Works for investment theses, geopolitical exposure, vendor risk assessment, job posting filtering, lead qualification—anything requiring judgment. Screening 500 S&P 500 companies takes ~12 min and $3 with >90% precision. Regex gets 68%.

**Case studies:** [Thematic Stock Screen](https://futuresearch.ai/thematic-stock-screening/) (63/502 passed, $3.29) · [Job Posting Screen](https://futuresearch.ai/job-posting-screening/) (>90% vs 68% regex) · [Lead Screening Workflow](https://futuresearch.ai/screening-workflow/)
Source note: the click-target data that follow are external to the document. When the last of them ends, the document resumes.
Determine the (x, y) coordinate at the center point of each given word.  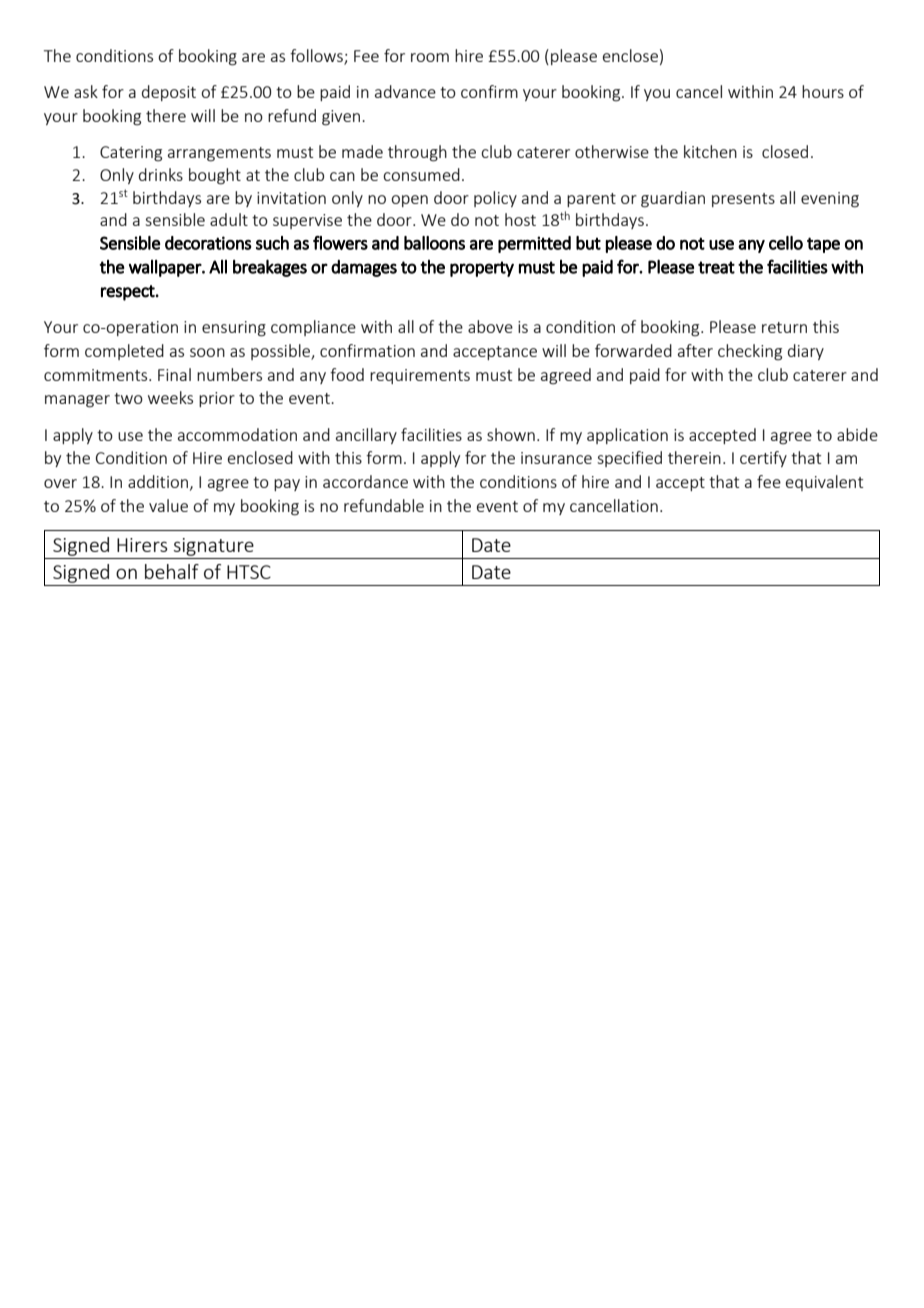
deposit (169, 93)
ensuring (234, 329)
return (784, 327)
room (430, 57)
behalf (172, 571)
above (490, 326)
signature (214, 547)
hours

[Full documentation →](docs/SCREEN.md)

### Agent Tasks

For single-input tasks, use `single_agent`. For batch processing, use `agent_map`.

```python
from everyrow.ops import single_agent, agent_map
from pandas import DataFrame

# Single input
result = await single_agent(
    task="What is the capital of the given country?",
    input={"country": "India"},
)

# Batch processing
result = await agent_map(
    task="What is the capital of the given country?",
    input=DataFrame([{"country": "India"}, {"country": "USA"}]),
)
```

Our agents are tuned on [Deep Research Bench](https://arxiv.org/abs/2506.06287), a benchmark we built for evaluating web research on questions that require extensive searching and cross-referencing.

## Advanced

### Sessions

For quick one-off operations, sessions are created automatically:

```python
from everyrow.ops import single_agent

result = await single_agent(
    task="What is the capital of France?",
    input={"country": "France"},
)
```

For multiple operations, use an explicit session:

```python
from everyrow import create_session

async with create_session(name="My Session") as session:
    print(f"View session at: {session.get_url()}")
    # All operations here share the same session
```

If you want more explicit control over the client (for example, to reuse it across sessions or configure custom settings), you can create it directly:

```python
from everyrow import create_client, create_session

async with create_client() as client:
    async with create_session(client=client, name="My Session") as session:
        # ...
```

Sessions are visible on the [everyrow.io](https://everyrow.io) dashboard.

### Async Operations

All utilities have async variants for background processing. These need an explicit session since the task persists beyond the function call:

```python
from everyrow import create_session
from everyrow.ops import rank_async

async with create_session(name="Async Ranking") as session:
    task = await rank_async(
        session=session,
        task="Score this organization",
        input=dataframe,
        field_name="score",
    )

    # Continue with other work...
    result = await task.await_result()
```

## Case Studies

More at [futuresearch.ai/solutions](https://futuresearch.ai/solutions/).

**Notebooks:**
- [CRM Deduplication](case_studies/dedupe/case_01_crm_data.ipynb)
- [Thematic Stock Screen](case_studies/screen/thematic_stock_screen.ipynb)
- [Oil Price Margin Screen](case_studies/screen/oil_price_margin_screen.ipynb)

**On futuresearch.ai:**
- [Lead Scoring with Data Fragmentation](https://futuresearch.ai/lead-scoring-data-fragmentation/)
- [Software Supplier Matching](https://futuresearch.ai/software-supplier-matching/)
- [Researcher Deduplication](https://futuresearch.ai/researcher-dedupe-case-study/)

To run notebooks:

```bash
uv sync --group case-studies
```

## Development

```bash
uv sync
lefthook install
```

```bash
uv run pytest              # tests
uv run ruff check .        # lint
uv run ruff format .       # format
uv run basedpyright        # type check
./generate_openapi.sh      # regenerate client
```

The `everyrow/generated/` directory is excluded from linting (auto-generated code).

## License

This project is licensed under the MIT License - see LICENSE.txt file for details.